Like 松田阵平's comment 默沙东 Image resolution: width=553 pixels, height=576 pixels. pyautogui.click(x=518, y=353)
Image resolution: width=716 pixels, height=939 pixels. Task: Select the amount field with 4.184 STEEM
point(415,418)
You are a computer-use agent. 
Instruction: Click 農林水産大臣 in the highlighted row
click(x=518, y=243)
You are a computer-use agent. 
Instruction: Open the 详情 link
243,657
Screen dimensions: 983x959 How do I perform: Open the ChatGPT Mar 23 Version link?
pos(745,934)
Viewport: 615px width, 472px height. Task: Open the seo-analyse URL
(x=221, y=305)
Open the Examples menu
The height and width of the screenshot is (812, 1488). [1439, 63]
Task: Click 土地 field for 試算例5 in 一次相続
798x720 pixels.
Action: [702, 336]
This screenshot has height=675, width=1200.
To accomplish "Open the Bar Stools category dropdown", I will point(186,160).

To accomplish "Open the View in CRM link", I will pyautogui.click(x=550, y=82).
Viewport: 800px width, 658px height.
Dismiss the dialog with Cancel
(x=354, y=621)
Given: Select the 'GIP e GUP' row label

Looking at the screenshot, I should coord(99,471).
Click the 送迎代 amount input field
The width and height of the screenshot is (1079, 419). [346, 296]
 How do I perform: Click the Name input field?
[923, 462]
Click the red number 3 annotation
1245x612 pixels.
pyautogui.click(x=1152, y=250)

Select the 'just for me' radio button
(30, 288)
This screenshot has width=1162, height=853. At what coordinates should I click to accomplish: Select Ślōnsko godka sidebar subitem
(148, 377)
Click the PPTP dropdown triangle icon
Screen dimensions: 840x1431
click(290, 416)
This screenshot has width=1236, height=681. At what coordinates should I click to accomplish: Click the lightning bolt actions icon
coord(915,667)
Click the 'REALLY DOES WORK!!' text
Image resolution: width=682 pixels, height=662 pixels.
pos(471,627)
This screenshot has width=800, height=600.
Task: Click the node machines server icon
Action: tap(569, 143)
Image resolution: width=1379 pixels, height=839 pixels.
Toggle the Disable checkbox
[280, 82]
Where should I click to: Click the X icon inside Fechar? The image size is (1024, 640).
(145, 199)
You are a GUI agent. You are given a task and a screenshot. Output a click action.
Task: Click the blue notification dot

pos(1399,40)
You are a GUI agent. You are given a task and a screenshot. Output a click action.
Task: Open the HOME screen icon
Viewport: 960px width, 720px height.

******

(Aim): Extract the lines from the one containing "Select the 'just for me' radio button" through the end of the lines, and reproduce them exactly.

(Solved exercise):
Select the 'just for me' radio button
(30, 288)
This screenshot has width=1162, height=853. At what coordinates should I click to accomplish: Select Ślōnsko godka sidebar subitem
(148, 377)
Click the PPTP dropdown triangle icon
Screen dimensions: 840x1431
click(290, 416)
This screenshot has width=1236, height=681. At what coordinates should I click to accomplish: Click the lightning bolt actions icon
coord(915,667)
Click the 'REALLY DOES WORK!!' text
Image resolution: width=682 pixels, height=662 pixels.
pos(471,627)
This screenshot has width=800, height=600.
Task: Click the node machines server icon
Action: tap(569, 143)
Image resolution: width=1379 pixels, height=839 pixels.
Toggle the Disable checkbox
[280, 82]
Where should I click to: Click the X icon inside Fechar? The image size is (1024, 640).
(145, 199)
You are a GUI agent. You are given a task and a screenshot. Output a click action.
Task: Click the blue notification dot

pos(1399,40)
You are a GUI agent. You are given a task and a screenshot. Output a click action.
Task: Open the HOME screen icon
Viewport: 960px width, 720px height.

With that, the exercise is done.